Essa questão do acordo coletivo ainda está em discussão dentro do governo. Mas, o objetivo geral do projeto já foi definido: criar uma regulamentação às greves no serviço público, estabelecendo ritos para as paralisações e formas de negociações. Neste sentido, o projeto vai na linha do que decidiu o Supremo Tribunal Federal (STF), em 12 de abril passado. Os ministros do STF mandaram aplicar no setor público as mesmas regras para as greves no setor privado. Essas regras, previstas na Lei nº 7.783, de 1989, restringem as paralisações a ritos formais.

A lei do setor privado prevê a realização de assembléia e regulamenta as formas de negociação. A lei permite ainda a contratação de funcionários para suprir a atividade dos grevistas.
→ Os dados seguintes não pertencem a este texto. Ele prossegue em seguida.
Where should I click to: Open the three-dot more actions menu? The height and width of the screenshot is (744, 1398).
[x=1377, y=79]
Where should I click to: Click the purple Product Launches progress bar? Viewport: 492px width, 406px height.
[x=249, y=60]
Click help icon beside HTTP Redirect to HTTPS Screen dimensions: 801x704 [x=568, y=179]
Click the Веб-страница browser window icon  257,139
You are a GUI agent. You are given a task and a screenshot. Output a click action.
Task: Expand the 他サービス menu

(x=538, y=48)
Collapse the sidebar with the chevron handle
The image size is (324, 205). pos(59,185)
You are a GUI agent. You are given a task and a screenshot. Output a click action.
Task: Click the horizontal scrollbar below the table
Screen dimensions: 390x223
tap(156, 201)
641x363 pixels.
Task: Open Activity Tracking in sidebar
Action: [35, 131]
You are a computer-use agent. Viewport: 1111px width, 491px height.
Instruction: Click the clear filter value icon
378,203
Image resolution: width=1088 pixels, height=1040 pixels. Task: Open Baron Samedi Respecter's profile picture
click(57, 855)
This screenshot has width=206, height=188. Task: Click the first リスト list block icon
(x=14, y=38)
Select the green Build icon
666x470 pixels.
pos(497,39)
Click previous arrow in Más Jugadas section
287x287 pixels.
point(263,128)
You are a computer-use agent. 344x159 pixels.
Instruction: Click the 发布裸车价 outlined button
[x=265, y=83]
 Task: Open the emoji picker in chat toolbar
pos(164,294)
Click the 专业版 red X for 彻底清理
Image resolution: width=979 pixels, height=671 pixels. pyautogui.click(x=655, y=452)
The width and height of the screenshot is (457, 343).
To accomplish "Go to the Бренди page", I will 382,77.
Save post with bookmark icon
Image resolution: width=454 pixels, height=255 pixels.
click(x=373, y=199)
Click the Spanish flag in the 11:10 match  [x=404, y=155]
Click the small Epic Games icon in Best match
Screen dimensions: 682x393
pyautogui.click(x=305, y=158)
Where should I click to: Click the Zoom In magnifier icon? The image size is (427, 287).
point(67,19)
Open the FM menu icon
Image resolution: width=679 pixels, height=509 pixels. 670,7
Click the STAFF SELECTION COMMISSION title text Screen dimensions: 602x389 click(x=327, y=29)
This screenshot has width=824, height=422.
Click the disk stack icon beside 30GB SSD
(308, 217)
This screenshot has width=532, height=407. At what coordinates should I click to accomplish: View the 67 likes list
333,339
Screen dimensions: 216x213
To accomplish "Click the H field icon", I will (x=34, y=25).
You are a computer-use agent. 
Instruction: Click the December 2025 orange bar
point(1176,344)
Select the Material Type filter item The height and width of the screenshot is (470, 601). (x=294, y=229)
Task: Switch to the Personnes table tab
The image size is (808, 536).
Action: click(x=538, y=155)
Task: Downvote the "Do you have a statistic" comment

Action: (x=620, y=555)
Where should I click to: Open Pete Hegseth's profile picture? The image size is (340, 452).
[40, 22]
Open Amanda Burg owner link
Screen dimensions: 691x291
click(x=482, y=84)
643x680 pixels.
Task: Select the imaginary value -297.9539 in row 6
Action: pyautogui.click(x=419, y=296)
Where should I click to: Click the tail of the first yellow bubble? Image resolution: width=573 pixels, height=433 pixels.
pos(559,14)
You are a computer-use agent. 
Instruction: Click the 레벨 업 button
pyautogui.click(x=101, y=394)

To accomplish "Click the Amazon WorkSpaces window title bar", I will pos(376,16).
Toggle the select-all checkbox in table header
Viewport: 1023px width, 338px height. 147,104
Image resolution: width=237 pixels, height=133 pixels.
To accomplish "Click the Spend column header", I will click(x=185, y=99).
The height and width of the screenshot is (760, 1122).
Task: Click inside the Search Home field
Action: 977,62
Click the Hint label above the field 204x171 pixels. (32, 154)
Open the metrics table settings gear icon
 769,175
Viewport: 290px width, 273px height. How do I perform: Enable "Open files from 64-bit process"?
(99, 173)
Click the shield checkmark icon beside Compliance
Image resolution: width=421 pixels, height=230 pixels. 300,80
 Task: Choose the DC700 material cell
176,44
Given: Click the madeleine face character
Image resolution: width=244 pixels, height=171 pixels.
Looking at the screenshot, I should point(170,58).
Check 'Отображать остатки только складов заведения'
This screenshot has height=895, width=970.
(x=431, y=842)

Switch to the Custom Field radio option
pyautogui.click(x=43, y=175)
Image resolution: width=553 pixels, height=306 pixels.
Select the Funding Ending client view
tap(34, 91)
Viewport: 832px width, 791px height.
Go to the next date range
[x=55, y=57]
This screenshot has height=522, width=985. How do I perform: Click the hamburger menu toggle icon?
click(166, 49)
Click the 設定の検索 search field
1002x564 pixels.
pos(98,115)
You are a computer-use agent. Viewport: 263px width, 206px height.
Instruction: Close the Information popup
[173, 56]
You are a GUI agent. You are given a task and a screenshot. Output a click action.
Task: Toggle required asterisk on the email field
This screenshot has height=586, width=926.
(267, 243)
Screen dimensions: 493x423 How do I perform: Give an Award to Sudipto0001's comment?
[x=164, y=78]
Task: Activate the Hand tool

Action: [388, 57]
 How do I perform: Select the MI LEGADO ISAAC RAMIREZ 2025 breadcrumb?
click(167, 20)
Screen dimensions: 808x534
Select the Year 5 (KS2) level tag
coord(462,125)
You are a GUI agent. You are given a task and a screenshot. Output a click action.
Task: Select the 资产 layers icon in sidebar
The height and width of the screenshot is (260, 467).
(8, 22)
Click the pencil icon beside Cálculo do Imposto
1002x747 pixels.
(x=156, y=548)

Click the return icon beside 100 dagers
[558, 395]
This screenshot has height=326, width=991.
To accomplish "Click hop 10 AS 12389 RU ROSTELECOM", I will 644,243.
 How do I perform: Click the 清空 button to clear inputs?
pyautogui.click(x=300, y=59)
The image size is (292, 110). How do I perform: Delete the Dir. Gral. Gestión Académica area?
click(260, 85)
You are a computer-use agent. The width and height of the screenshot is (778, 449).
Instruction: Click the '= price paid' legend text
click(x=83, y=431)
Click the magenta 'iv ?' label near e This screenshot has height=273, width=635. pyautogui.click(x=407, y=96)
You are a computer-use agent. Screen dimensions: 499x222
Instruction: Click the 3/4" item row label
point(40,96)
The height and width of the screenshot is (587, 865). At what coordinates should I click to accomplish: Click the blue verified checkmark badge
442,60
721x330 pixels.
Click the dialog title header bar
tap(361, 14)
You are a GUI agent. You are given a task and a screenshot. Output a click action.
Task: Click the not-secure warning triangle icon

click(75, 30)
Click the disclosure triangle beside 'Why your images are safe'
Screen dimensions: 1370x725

E ressalta que os grevistas deverão se organizar para manter a prestação dos serviços de modo a não causar "danos irreparáveis" às empresas.

A lei do setor privado destaca ainda que as greves não podem afetar o "atendimento das necessidades inadiáveis da comunidade". O parágrafo único do artigo 11 define o que são "necessidades inadiáveis da comunidade": "aquelas que, não atendidas, coloquem em perigo iminente a sobrevivência, a saúde ou a segurança da população".

Na lista das atividades essenciais aparecem os seguintes serviços: controle de tráfego aéreo, tratamento e abastecimento de água, produção e distribuição de energia elétrica, gás e combustíveis, assistência médica e hospitalar, distribuição e comercialização de alimentos e medicamentos, funerários, transporte coletivo, captação e tratamento de esgoto e lixo, telecomunicações, compensação bancária, guarda, uso e controle de substâncias radioativas e processamento de dados ligados a serviços essenciais.